_Aim of the task_
Pictures are to be left out; every line from the one that holds "Task: Select the raw body type radio button" to the end of the data is to be retyped exactly.

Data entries

..............................

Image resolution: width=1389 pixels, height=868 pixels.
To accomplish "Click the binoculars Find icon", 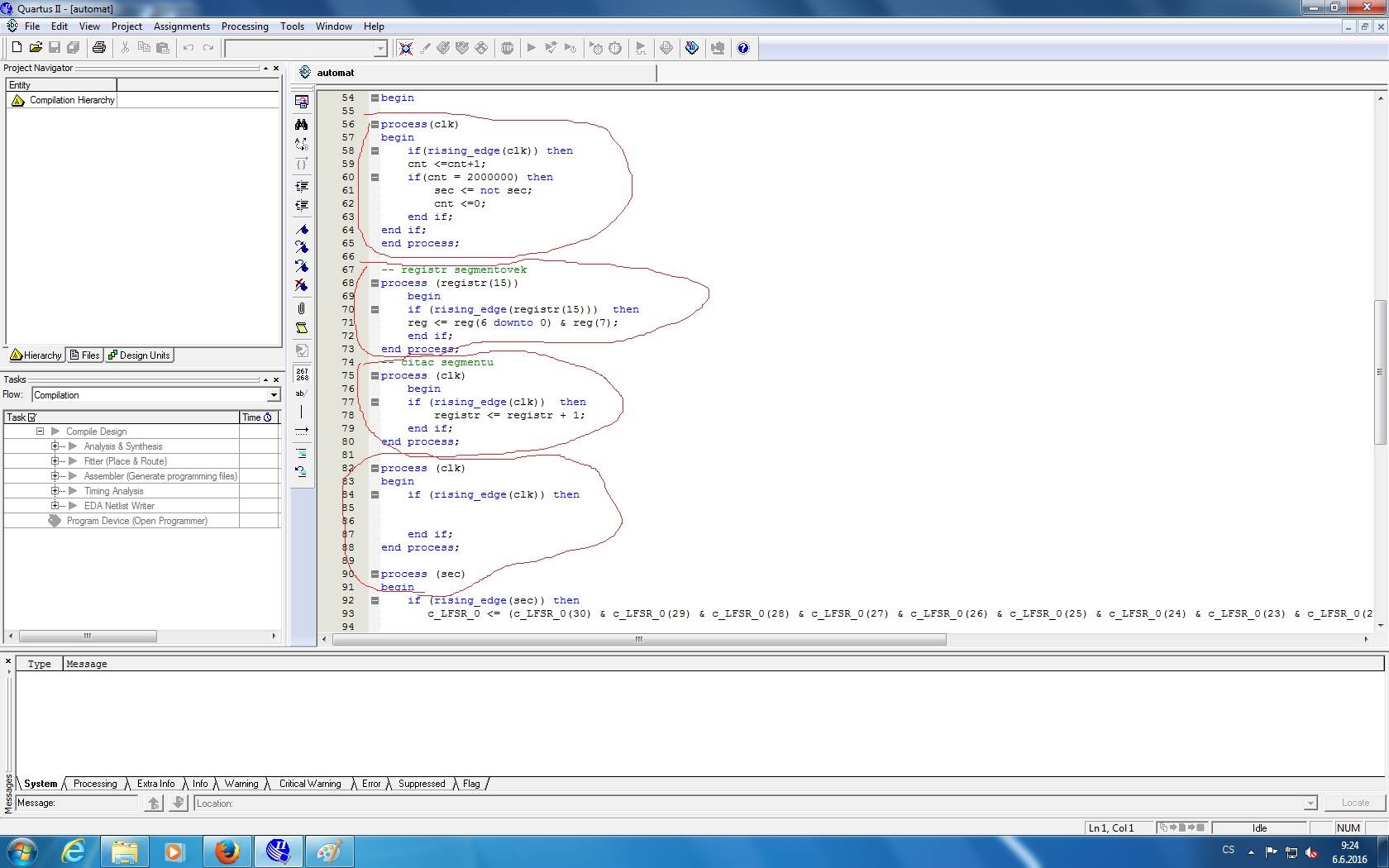I will [302, 124].
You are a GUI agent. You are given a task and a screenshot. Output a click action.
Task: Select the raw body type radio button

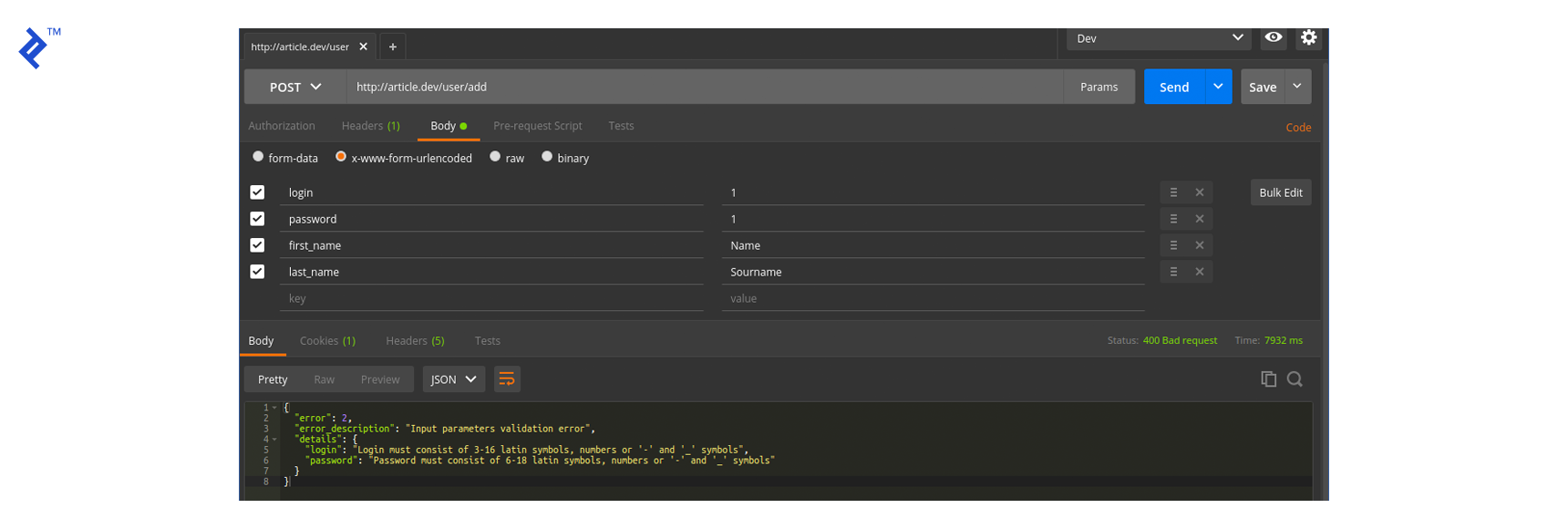495,157
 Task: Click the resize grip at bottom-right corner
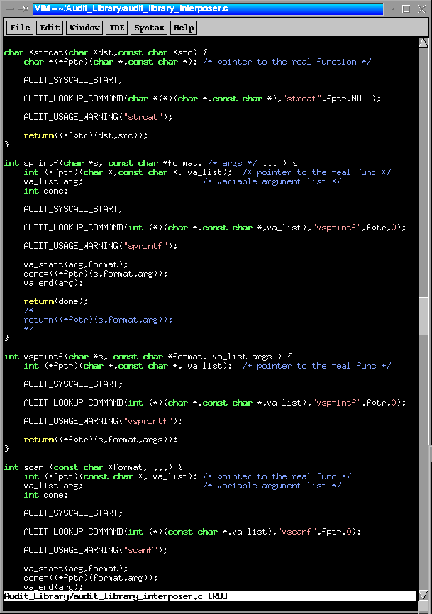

..............................

_Answer box_
Task: Select the raw body type radio button

495,157
 Task: Click the resize grip at bottom-right corner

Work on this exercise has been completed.